4) updating a clustering center:

5) recalculating the distance formula and calculating a target function;

6) comparing whether the target function is smaller than a set error epsilon or whether the iteration times meet an iteration ending condition, otherwise, turning to the step 3) to recalculate the membership degree until a constraint condition is met and jumping out of an iteration loop; and obtaining preset class clusters after the iteration is finished, wherein each class cluster has a corresponding correlation coefficient value.

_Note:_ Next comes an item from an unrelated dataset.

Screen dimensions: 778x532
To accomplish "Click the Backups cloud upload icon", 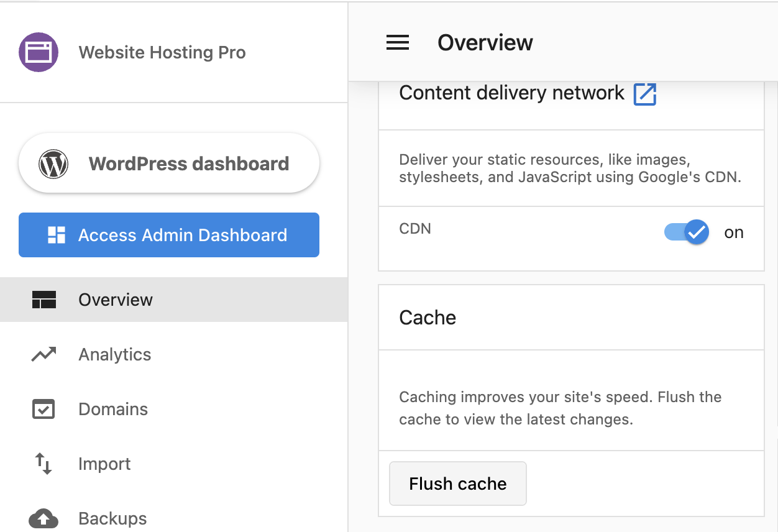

Further, obtaining a relationship between a user active value and a transformer low-voltage side voltage value of the transformer area between the users comprises:

large users and the influence factors are weakly correlated above 0.2; large users and the influence factors are more than 0.4 and are related to a medium degree; the large users have strong correlation when the influence factor is more than 0.6; the influence factors of medium users are weakly correlated above 0.2; moderate users and the influence factors are moderately correlated above 0.4; medium users and strong correlation of influence factors above 0.6; small users and the influence factors are weakly correlated above 0.2; small users and the influence factors are moderately correlated above 0.4; small users and impact factors are strongly correlated above 0.6.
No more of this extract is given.